▶ [Exercises to complete]:
1. Translate this sentence from the passage on individual performance-related pay into Spanish: "In recent years, performance-related pay (PRP) has been much more widely used as part of the human resource policies of organizations."
2. Write the next part of the passage on individual performance-related pay, picking up after its final sentence.

▶ [Supplied passage]:
>>>
Individual Performance Related Pay
‘In recent years, performance-related pay (PRP) has been much more widely used as part of the human resource policies of organizations’. Both organisations along with its employees may benefit performance related pay. ‘It has typically been introduced alongside other HR practices as part of a package of measures, the aim of which has been to increase the input (both quantitative and qualitative) of workers to the production process’ (Whitfield and Poole, 1997). The strength of individual performance related pay is advantageous to its employees and the organisation itself. Performance related pay relates to the performance towards how well a task is carried out in the workplace by the individual, over achieving may bring good results, whereas poor achievement in the workplace could cost the organisation. According to (Lahdesmaki, 2008) ‘Performance-related pay can help improve performance and promote organizational development when it is applied properly in the right managerial context’. Therefore, organisations use this method where it motivates individuals recognising they will be rewarded towards their progress and their contribution, which would then be implemented, hence the success of that organisation.
<<<
▶ [Data supplied]:
>>>
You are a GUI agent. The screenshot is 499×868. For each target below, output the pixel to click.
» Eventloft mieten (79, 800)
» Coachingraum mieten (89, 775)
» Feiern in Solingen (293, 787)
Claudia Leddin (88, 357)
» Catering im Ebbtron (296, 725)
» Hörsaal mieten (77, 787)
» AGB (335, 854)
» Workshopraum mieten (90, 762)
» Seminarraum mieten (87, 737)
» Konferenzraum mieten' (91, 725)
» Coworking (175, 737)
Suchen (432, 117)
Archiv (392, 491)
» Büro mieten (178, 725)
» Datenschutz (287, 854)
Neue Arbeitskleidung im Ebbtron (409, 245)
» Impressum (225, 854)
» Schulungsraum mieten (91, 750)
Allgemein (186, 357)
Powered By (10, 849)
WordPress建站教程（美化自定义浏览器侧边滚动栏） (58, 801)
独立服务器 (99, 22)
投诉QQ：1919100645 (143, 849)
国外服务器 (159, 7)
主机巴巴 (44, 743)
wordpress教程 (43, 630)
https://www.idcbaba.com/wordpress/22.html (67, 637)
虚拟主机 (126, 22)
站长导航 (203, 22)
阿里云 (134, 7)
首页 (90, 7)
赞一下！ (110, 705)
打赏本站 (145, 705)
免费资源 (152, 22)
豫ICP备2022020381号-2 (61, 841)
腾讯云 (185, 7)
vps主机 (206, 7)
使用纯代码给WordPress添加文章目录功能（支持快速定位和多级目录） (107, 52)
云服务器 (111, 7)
<<<
>>>
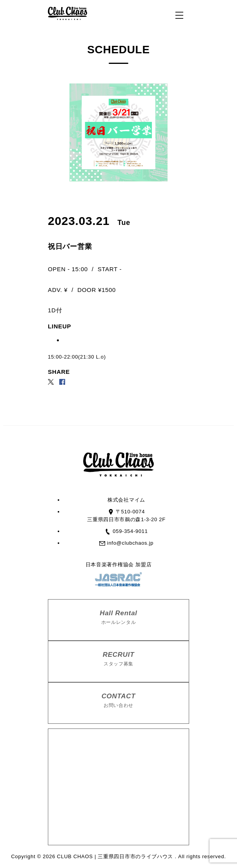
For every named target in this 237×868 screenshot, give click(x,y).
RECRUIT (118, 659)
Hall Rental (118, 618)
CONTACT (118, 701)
<<<
▶ [Answers to the exercise]:
1. En los últimos años, la remuneración vinculada al rendimiento (PRP) se ha utilizado mucho más ampliamente como parte de las políticas de recursos humanos de las organizaciones.

2.
Individual performance related pay provides the incentive, which employees can then accomplish and achieve the work targets, with this been recongnised with a reward. (OECD, 2005) states; ‘Top management has generally accepted it and is committed to its implementation. Employee organizations and unions have principally accepted the system. Employers in agencies feel that PRP is a very good incentive, as a tool for organizational development.’ Therefore employers can obtain assistances from a business structure for set objectives, which would develop and improve the productivity and the performance of employees. ‘Previous work has indicated that there is a positive relationship between PRP and earnings’ (Booth and Frank, 1999), and ‘the suggestion is that this is due to the greater work effort and/or ability of those on incentive pay’ (Barkume, 2004).
Nonetheless, organisations benefit this type of financial reward given to employees as comprehension is increased, where employees are aware of their performance and to enhance their productivity directly associated to be rewarded. ‘Furthermore, such models also ignore that PRP is only one type of payment system aimed at increasing the contribution of employees to the production process’ (McNabb and Whitfield, 2007)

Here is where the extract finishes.